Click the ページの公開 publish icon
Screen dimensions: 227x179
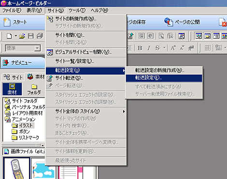click(x=169, y=22)
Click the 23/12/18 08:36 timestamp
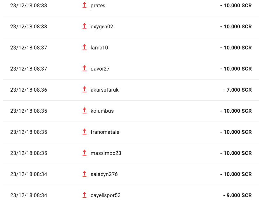This screenshot has width=262, height=203. [28, 90]
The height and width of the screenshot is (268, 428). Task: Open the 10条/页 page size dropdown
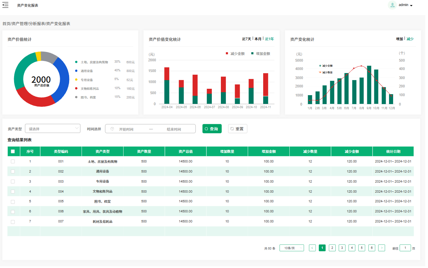[x=291, y=248]
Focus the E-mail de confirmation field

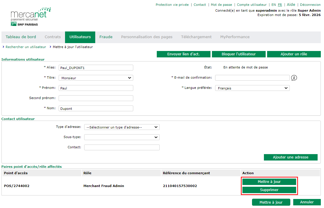click(x=252, y=78)
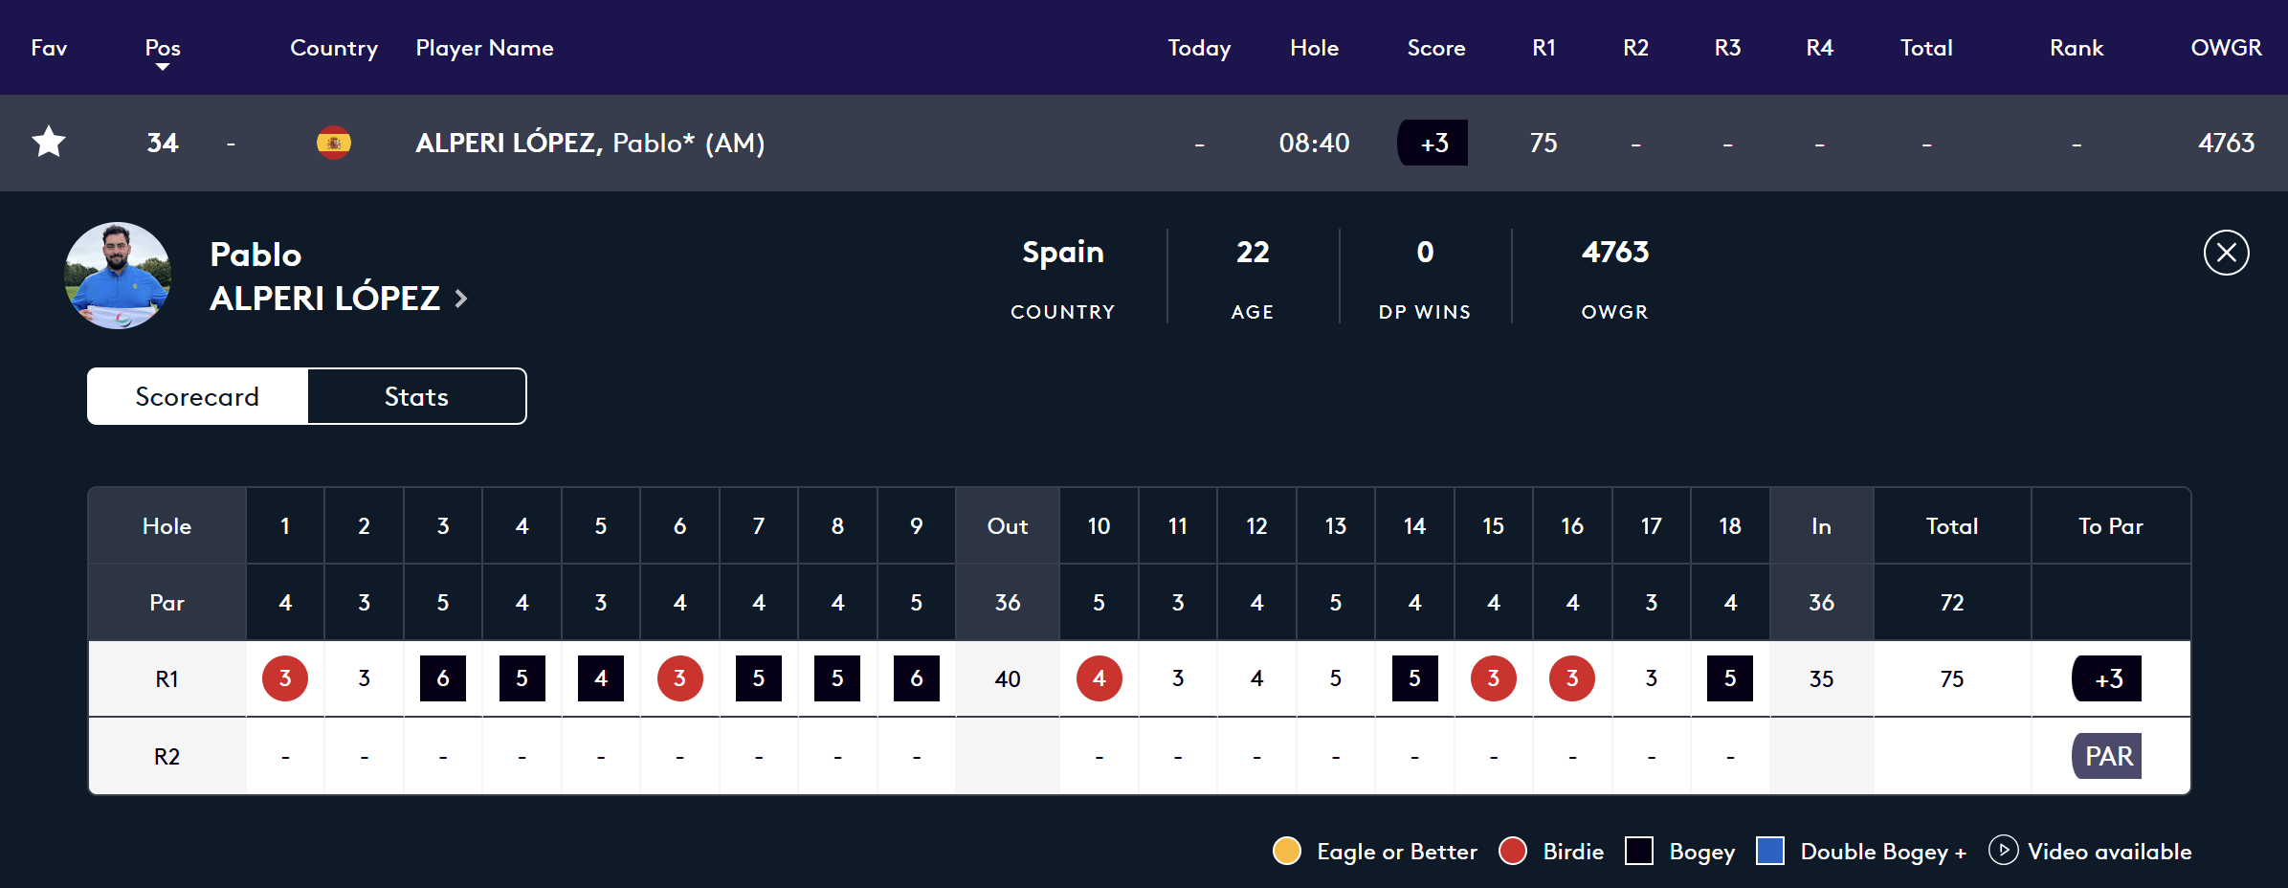This screenshot has width=2288, height=888.
Task: Expand profile via chevron beside ALPERI LÓPEZ
Action: 461,299
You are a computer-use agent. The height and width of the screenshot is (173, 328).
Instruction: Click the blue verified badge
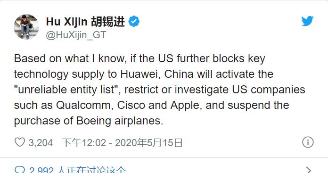134,21
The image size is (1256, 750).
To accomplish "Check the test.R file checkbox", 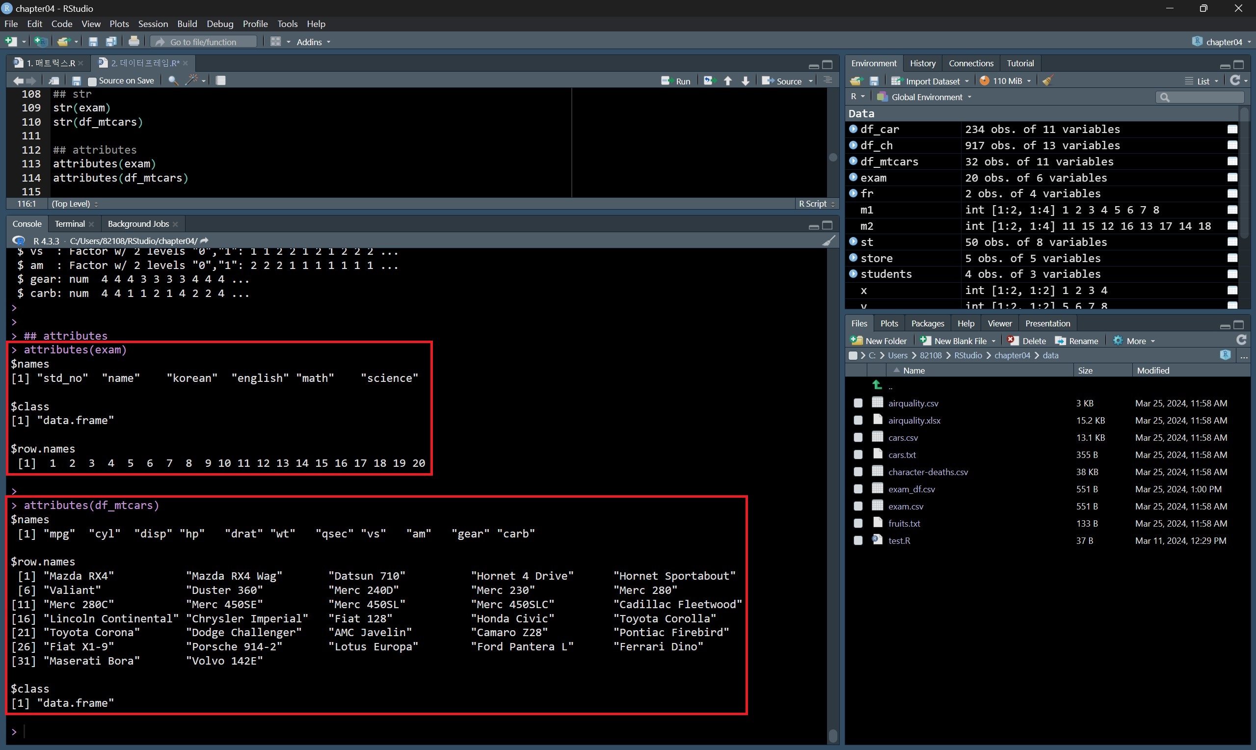I will 858,540.
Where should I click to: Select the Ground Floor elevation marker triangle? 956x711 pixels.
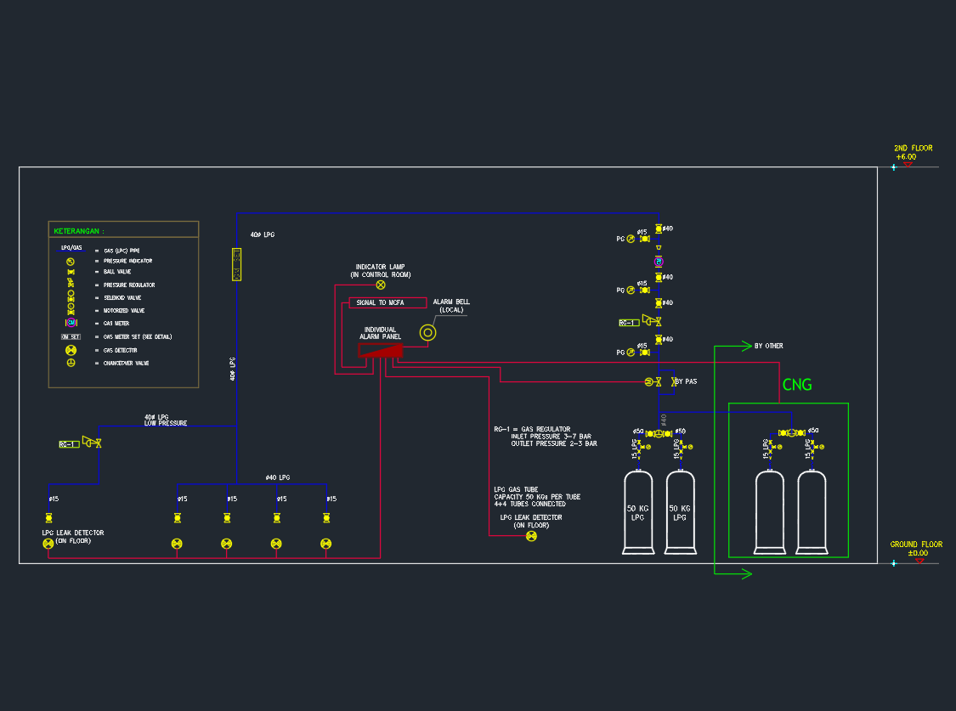919,561
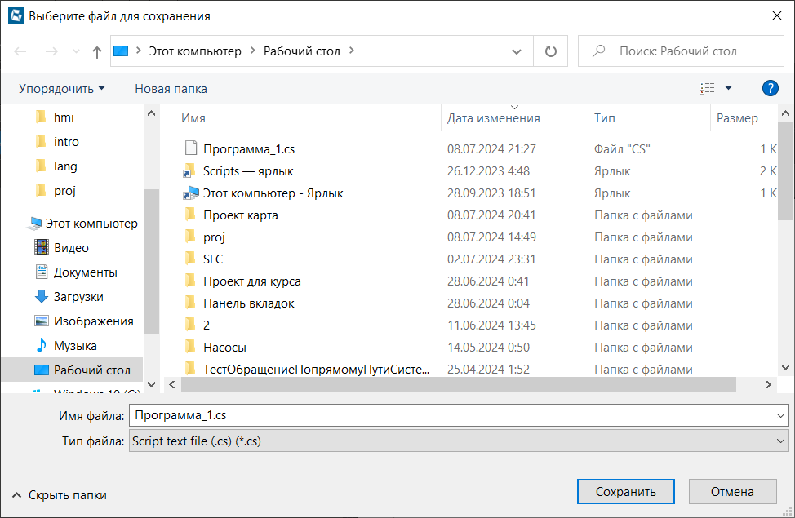Sort by Дата изменения column header
This screenshot has height=518, width=795.
point(494,118)
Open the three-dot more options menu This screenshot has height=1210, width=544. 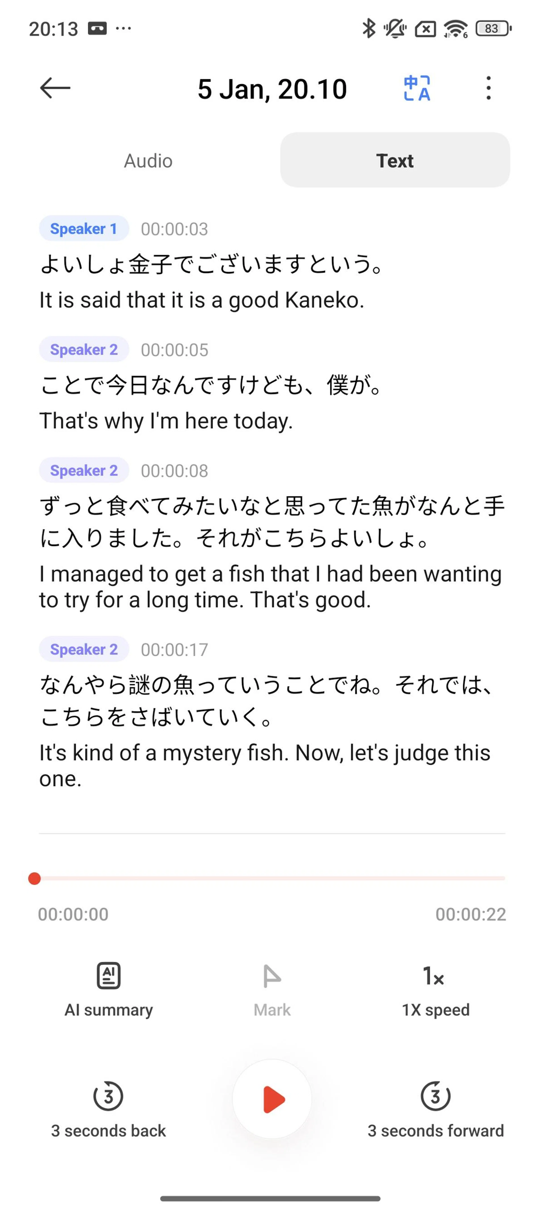pyautogui.click(x=488, y=88)
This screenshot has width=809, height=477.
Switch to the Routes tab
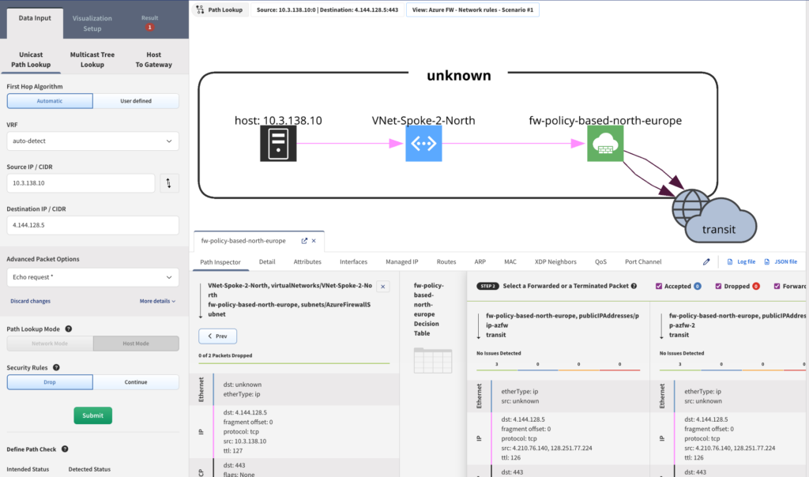pyautogui.click(x=448, y=261)
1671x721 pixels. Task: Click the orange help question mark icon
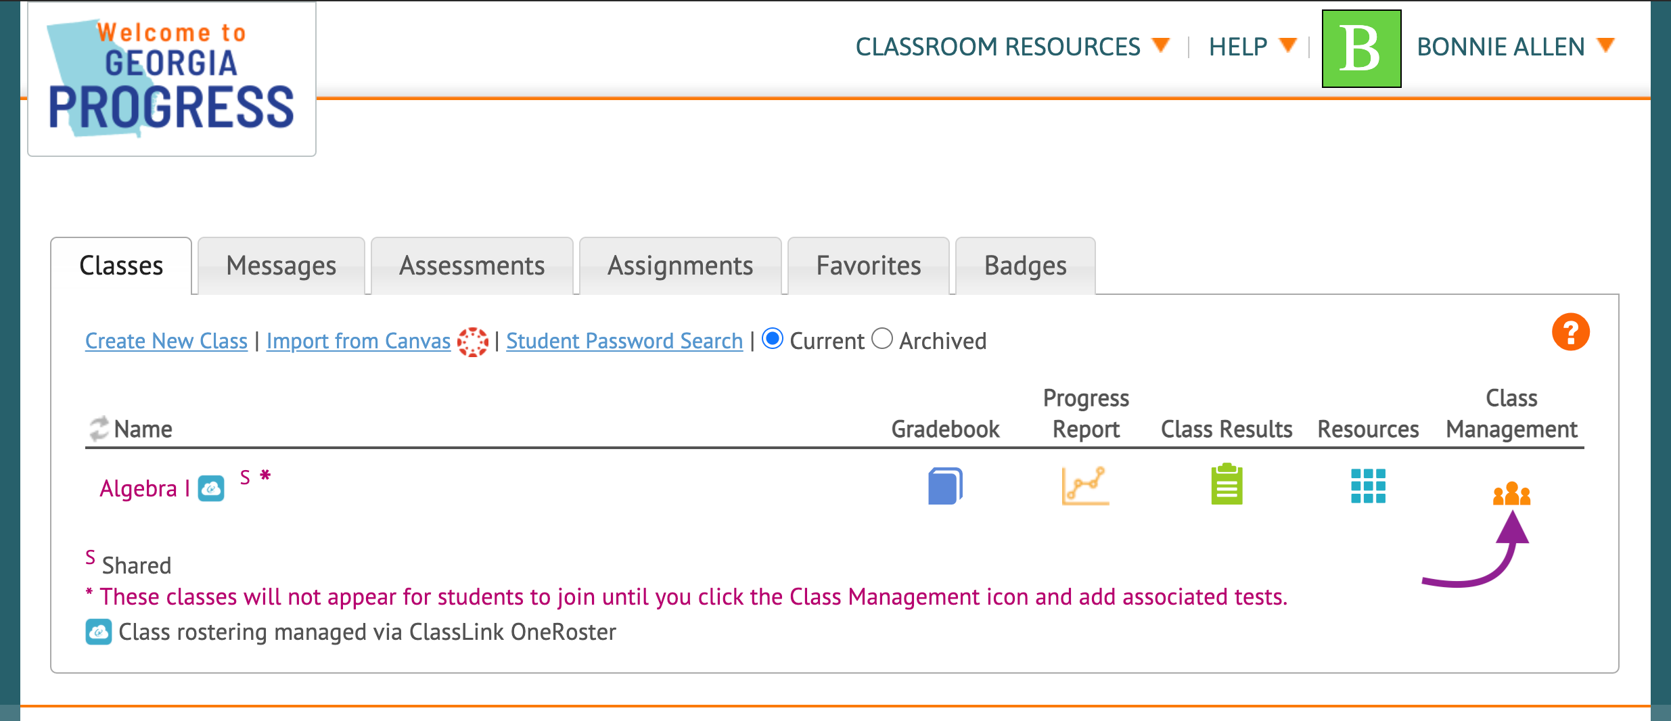(x=1570, y=332)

==================================================

TASK DETAILS ::
Reproduce the lines above verbatim, beginning with the first one and ending with the line that contains "[x=291, y=248]". Omit the pictures.

IN RESPONSE ::
Click the ページの公開 publish icon
Screen dimensions: 227x179
click(x=169, y=22)
Click the 23/12/18 08:36 timestamp
This screenshot has width=262, height=203. [28, 90]
The height and width of the screenshot is (268, 428). Task: Open the 10条/页 page size dropdown
[x=291, y=248]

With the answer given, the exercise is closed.